The purple curve represents the average of our eight longer lateral Gen 2 wells which are outperforming the Gen 1 wells so far. The light blue curve which is the average of our six shorter lateral wells which were also completed with the Gen 2 design.
As you can see they are performing close to the 7,500 foot type curve even with 2,000 foot or less lateral length. And finally, you can see the green curve that represents our one Bossier well which has now produced well over 600 days and is outperforming the Gen 1 Haynesville wells.
On slide 22, we have normalized the data on the previous slide to reflect the production per 1,000 foot of completed lateral. The Gen 1 curve is the average of our 12 wells drilled in 2015 and 2016 and is shown in red. The average lateral length for these wells was 7194 feet. The green curve is the Bossier well drilled in 2015.
The new curve is the average of all of our 14 Gen 2 wells which had an average of lateral length of 6454 feet. You can see the Gen 2 wells are outperforming with Gen 1 wells on the type also.
On next slide, slide 23 this shows the rate of return forecast cases and the underlying assumptions for our Gen 2 wells that are NAMEX, natural gas prices of $2 up to $3.50. That’s larger the production we expect from each of these different Haynesville wells we drill. We have updated the cut off reflect what we are expecting to spend in 2018.
Even with the higher service cost we still have strong returns for these wells. As you can see at a 250 gas price are greater returns of 34% for our short laterals and around 41% for the horizontal wells drilled to 7500 feet and beyond. At $3 gas price the rate of return increases to 60% for the shorter laterals and up to 70% for the longer laterals.
And with that I’ll just wrap that up and now turn things back over to Roland..
Right, I will take it from here. Thank you, Dan. If you go to the outlook which is slide 24, let me refer you slide 24, I’ll cover the outlook for the reminder of the 2017 and 2018. Our high return Haynesville Shale assets are driving our strong growth this year as Roland has demonstrated and Dan has demonstrated.
Our Haynesville completion has transformed the Haynesville Shale at one of North America's highest return natural gas price in our acreage position gives us over 800 featured drilling locations.
We are expecting our natural gas production to grow by more than 40% driven by 26 well drilling program, a similar 26 well drilling program in 2018 will allow us to go natural gas production by at least 30%.
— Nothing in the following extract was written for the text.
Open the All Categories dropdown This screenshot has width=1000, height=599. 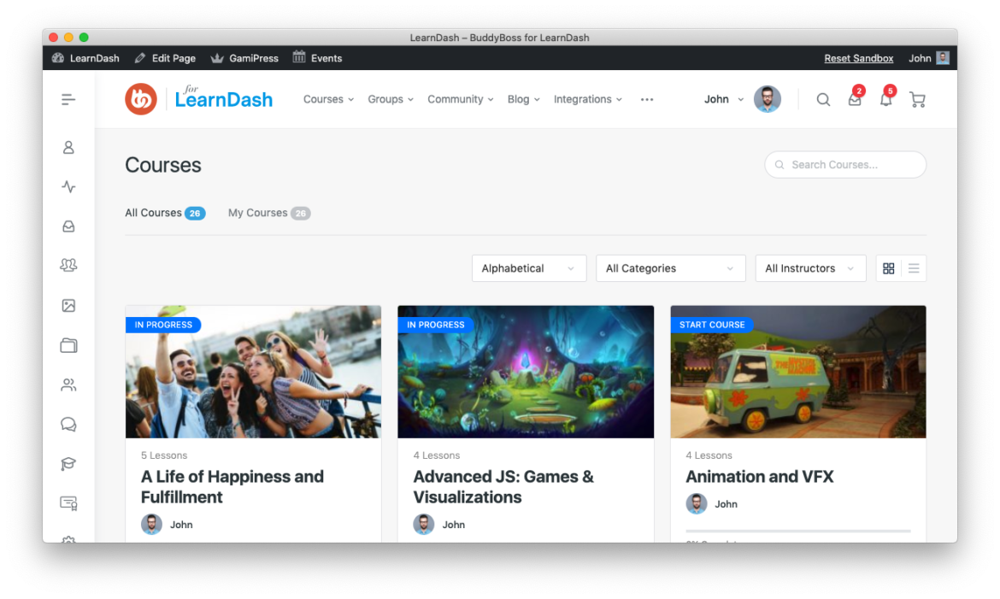point(670,268)
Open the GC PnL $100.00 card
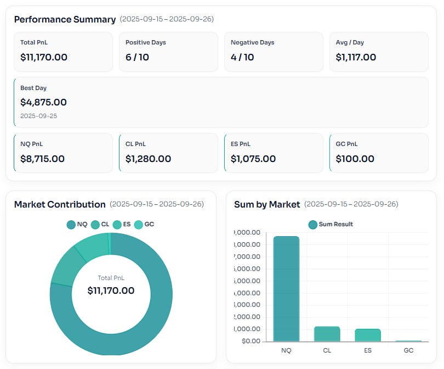Image resolution: width=444 pixels, height=369 pixels. [379, 153]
The production increase will cause our EBITDAX and cash flow to continue to grow and it's important to note that we have already grown our cash flow to fully fund the drilling program.
Our already low cost structure has continued to improve with new low cost Haynesville Shale production and to third quarter there we reported on today our lifting cost per Mcfe have decreased by 34%, our DD&A per Mcfe has improved by 35% as compared to 2016.
Balance sheet and liquidity continue to improve as we grow our cash flow and EBITDAX the potential sale of our Eagle Ford shale assets combined with growth in EBITDAX should allow refinancing of our secured debt in early 2018 as Roland has mentioned. For the rest of the call we will take questions from the analyst to follow the company.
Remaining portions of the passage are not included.